The joint European-American mission, ExoMars Trace Gas Orbiter, will
seek faint gaseous clues about possible life on Mars. This instrument,
called the ExoMars Climate Sounder, will supply crucial context with
its daily profiling of the atmosphere's changing structure...
The European Space Agency and NASA have selected five instruments
for ExoMars Trace Gas Orbiter. The European Space Agency will provide
one instrument and the spacecraft. NASA will provide four instruments,
including ExoMars Climate Sounder, which is coming from NASA's Jet
Propulsion Laboratory, Pasadena, Calif.
Two of the other
selected instruments are spectrometers -- one each from Europe and the
United States -- designed to detect very low concentrations of methane
and other important trace gases in the Martian atmosphere.
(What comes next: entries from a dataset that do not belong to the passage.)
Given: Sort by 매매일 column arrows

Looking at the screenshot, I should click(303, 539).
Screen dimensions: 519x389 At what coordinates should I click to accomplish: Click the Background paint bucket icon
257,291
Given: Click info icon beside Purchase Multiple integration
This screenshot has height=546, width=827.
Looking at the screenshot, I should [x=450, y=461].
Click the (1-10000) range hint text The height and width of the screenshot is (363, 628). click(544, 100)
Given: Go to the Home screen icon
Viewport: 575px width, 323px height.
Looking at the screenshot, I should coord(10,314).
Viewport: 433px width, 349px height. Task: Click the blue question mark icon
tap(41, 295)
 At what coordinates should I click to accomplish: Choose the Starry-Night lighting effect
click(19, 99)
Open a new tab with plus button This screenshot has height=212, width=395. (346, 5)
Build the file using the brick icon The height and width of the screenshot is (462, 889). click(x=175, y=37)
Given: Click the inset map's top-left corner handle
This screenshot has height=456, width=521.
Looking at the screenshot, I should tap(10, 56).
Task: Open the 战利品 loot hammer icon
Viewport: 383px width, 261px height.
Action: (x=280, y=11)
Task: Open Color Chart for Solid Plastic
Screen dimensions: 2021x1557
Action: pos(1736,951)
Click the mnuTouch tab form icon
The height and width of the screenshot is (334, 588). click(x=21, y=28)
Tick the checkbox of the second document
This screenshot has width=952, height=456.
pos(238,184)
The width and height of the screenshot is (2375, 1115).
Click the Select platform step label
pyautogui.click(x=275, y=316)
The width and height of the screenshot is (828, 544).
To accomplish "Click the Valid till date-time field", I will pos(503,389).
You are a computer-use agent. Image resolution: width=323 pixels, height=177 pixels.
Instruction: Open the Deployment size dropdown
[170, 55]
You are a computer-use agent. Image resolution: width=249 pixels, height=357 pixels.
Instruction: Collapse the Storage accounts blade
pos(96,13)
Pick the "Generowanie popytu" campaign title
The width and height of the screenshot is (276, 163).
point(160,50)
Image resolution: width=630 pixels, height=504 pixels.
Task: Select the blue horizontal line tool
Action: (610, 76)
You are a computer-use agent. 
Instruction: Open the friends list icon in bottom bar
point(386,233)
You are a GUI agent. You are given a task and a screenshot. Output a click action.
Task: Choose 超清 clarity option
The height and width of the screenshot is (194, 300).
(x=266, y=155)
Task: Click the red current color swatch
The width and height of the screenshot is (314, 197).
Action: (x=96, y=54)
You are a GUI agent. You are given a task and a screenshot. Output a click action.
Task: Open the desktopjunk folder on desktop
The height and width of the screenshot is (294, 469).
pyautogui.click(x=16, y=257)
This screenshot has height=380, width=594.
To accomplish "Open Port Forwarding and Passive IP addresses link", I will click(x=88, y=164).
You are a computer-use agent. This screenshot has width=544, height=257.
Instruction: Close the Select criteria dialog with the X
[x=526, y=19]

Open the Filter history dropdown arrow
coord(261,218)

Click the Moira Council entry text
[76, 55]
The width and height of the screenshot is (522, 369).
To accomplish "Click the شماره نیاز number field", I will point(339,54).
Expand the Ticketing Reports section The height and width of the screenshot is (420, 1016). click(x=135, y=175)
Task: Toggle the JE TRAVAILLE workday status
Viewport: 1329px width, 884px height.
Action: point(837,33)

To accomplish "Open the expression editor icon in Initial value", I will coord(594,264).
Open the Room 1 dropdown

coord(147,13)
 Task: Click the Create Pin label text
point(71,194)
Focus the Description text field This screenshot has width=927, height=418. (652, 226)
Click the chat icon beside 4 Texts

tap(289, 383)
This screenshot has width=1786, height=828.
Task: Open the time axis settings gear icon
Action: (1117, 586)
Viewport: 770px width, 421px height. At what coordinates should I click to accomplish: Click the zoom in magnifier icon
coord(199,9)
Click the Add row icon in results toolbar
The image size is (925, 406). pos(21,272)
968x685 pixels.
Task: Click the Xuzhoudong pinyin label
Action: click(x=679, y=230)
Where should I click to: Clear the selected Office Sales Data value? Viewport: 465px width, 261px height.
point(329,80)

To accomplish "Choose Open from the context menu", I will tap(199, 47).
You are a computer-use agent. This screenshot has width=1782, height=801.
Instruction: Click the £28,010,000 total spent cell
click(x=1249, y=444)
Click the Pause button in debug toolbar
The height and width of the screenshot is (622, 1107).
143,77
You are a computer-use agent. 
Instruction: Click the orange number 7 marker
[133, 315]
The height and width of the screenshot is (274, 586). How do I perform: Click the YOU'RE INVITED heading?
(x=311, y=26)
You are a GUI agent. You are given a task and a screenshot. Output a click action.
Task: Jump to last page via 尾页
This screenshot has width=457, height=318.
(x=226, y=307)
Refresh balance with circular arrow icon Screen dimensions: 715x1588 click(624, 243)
"To put the trace-gas measurements into context, you need to know the
background structure and circulation of the atmosphere," said JPL's Tim
Schofield, principal investigator for the ExoMars Climate Sounder. "We
will provide the information needed to understand the distribution of
trace gases identified by the spectrometers. We'll do this by
characterizing the role of atmospheric circulation and aerosols, such
as dust and ice, in trace-gas transport and in chemical reactions in
the atmosphere affecting trace gases."
The ExoMars Climate Sounder is an infrared radiometer designed to
operate continuously, day and night, from the spacecraft's orbit about
400 kilometers (about 250 miles) above the Martian surface. It can
pivot to point downward or toward the horizon, measuring temperature,
water vapor, dust and ices for each 5-kilometer (3-mile) increment in
height throughout the atmosphere from ground level to 90 kilometers (56
miles) altitude.
Schofield and his international team have two other main goals for the
investigation, besides aiding in interpretation of trace-gas detections.
One is to extend the climate mapping record currently coming from a
similar instrument, the Mars Climate Sounder, on NASA's Mars
Reconnaissance Orbiter, which has been working at Mars since 2006. The
orbital geometry of the Mars Reconnaissance Orbiter mission enables
this sounder to record atmospheric profiles only at about 3 p.m. and 3
a.m. during the Martian day, except near the poles. The ExoMars Trace
Gas Orbiter will fly an orbital pattern that allows the spacecraft to
collect data at all times of day, at all latitudes.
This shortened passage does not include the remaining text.